The track itself is controlled (51%) by F.E.M.B. Inc., the initials for New York attorney Frederick E.M. Ballon, who now serves as chairman of the board for Sunshine. "If the weather," says Hobbs, "gets a little better (and it has to) we will probably show a profit of $100,000 on the year after expenses.
"Today, we're told, any bookmaker in the country will take a bet on a race at Sunshine Park."
It might seem—by comparison to Belmont, Arlington, Hialeah or Santa Anita—that a post parade at Sunshine would reveal a top-heavy proportion of bandages and other assorted protective and prosthetic devices. However, horses, like water, always seem to find their own level, and on any day at Sunshine you might see, among the bandaged and blinkered runners, the colors of Jockey Club Member Tyson Gilpin and the Spring Hill Farm of James D. Norris competing on the same card with horses belonging to the proud one-horse stable owners.
Perhaps the horse and the man who best typify Sunshine Park are Early Bull, a fabulous winner last year, and his 55-year-old co-owner and trainer, Herb Jolley. The second cousin of Moody Jolley, the man training the most valued 3-year-old in America today, Nadir, Herb is an easygoing fellow who has been going to Sunshine for the past seven years because "my wife and children can rest down here and get a little time at the beach. And the people are nice to us down here. There is a good track kitchen and I can get some races into my horses before I take them up north to Wheeling."
ANOTHER ROUND TABLE
Early Bull, an 8-year-old bay gelding, won two races less last year than did the darling of California, Round Table. "There's a great difference between my horse and Round Table, though," says Jolley. "Even though we won 13 races in 18 starts, plus three seconds and one third, we won only $13,135. Round Table won quite a bit more [$600,258]."

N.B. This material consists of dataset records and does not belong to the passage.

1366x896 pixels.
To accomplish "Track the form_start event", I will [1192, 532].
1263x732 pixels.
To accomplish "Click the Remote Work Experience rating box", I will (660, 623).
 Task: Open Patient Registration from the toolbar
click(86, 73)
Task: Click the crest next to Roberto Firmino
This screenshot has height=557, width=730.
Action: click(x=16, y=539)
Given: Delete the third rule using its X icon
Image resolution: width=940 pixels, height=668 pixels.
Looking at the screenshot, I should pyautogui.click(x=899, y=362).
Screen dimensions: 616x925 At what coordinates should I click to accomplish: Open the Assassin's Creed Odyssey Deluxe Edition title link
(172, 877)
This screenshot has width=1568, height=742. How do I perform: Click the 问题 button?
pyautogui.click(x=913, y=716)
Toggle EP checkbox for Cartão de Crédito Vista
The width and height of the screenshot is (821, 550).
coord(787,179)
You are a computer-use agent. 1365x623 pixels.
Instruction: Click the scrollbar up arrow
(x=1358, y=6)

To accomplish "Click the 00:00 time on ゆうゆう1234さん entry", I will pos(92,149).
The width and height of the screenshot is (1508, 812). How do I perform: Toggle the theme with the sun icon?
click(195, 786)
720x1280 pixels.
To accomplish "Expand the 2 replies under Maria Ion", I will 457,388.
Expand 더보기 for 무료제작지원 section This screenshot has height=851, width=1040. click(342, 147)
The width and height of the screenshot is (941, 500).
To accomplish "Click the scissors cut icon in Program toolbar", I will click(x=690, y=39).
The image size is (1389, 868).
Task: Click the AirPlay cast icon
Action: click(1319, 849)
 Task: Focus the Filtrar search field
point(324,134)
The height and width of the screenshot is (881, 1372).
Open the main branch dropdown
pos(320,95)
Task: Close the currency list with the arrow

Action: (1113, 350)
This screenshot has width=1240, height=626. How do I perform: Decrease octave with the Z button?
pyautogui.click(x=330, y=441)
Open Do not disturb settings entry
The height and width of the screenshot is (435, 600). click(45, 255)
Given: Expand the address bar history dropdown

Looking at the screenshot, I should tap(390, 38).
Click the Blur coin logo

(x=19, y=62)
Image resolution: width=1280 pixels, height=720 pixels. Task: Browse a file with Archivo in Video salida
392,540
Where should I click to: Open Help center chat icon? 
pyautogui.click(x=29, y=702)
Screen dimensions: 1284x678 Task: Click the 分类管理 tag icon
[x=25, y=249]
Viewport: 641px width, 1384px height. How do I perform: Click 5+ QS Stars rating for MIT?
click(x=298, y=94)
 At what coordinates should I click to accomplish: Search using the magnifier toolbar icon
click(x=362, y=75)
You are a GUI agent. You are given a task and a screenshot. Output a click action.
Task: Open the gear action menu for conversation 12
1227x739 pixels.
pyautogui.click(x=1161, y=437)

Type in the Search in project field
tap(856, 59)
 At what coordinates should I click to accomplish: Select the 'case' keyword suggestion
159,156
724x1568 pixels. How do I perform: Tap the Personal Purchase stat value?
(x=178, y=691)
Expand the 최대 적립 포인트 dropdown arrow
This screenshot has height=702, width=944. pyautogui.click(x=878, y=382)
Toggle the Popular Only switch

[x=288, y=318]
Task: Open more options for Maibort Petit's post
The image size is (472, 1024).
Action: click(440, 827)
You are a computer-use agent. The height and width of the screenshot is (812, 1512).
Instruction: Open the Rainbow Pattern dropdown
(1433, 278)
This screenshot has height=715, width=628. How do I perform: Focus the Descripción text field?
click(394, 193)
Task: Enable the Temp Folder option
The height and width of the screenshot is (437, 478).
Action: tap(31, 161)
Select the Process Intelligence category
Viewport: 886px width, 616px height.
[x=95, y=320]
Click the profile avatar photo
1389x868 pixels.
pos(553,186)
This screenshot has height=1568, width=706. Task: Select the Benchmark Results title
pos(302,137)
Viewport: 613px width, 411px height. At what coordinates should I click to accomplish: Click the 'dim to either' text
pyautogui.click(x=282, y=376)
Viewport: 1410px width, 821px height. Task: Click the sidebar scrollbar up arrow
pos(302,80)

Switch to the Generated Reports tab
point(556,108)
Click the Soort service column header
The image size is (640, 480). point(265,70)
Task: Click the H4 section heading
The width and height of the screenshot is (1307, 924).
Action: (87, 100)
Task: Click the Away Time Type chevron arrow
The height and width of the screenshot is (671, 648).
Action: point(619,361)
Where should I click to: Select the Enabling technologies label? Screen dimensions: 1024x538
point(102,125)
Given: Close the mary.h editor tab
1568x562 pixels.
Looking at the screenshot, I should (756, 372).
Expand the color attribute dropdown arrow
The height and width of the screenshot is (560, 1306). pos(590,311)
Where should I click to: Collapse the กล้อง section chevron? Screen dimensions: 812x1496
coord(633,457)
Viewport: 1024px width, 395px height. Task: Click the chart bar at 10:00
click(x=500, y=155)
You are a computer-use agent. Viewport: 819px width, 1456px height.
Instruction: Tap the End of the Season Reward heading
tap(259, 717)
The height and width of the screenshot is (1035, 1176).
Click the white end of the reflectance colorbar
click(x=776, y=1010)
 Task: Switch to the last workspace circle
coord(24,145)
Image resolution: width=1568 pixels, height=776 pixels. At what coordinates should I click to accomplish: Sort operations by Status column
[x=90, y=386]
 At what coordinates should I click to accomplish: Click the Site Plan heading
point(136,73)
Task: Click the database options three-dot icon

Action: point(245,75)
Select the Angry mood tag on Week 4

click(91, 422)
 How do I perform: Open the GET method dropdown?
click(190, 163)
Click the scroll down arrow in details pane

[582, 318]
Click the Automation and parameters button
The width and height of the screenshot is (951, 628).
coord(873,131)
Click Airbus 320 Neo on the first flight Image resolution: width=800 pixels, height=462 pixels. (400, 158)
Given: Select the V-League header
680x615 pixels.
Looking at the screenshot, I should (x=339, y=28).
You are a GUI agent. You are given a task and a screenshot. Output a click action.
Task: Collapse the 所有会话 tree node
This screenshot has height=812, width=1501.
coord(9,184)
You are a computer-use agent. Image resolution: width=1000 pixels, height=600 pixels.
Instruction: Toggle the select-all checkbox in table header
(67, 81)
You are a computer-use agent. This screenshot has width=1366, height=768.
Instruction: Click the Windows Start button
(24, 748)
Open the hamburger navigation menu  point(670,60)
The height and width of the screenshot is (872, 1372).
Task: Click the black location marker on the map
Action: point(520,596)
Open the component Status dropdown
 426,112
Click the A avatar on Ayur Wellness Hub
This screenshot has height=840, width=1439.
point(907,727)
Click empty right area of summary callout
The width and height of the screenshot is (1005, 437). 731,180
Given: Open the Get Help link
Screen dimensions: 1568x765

Last week, as Early Bull was making his first start of 1958 over a track so muddy that it looked like molasses, Jolley talked about his horse. "He ran a match race in September against Noorahge for $2,000 winner-take-all at Wheeling Downs. Around Wheeling many of the people thought he was as good as Citation. Early Bull broke on top and was in front but then he threw his shoes and was beaten. But he kept winning after that, and in November I started resting him for Sunshine. I own half of him. Bought it for $1,250. He was always considered a three-legged horse because his left front knee used to be as big as a basketball. But I worked on him day and night, put his leg in a brace and he came around."
A few minutes later Early Bull broke from the gate in front of his field and won easily. Herb Jolley walked down the stretch, ankle-deep in mud, and stood with his wife in the winner's circle. He had won a $700 purse which he would have to split with the other owner of Early Bull, Cleveland Railroad Man Ford Miller. Last week Early Bull was going for his second victory and $700 more. Round Table, meanwhile, had run twice in California and won $96,380.
Sunshine will grow gradually, and if the area in which it sits continues to expand, it might someday be big time. Alligators and rattlers aside, Sunshine is strictly from outer space when compared to the big, jostling world of Jamaica; in its small, cozy and friendly way it is not unlike a Saratoga of the swamplands.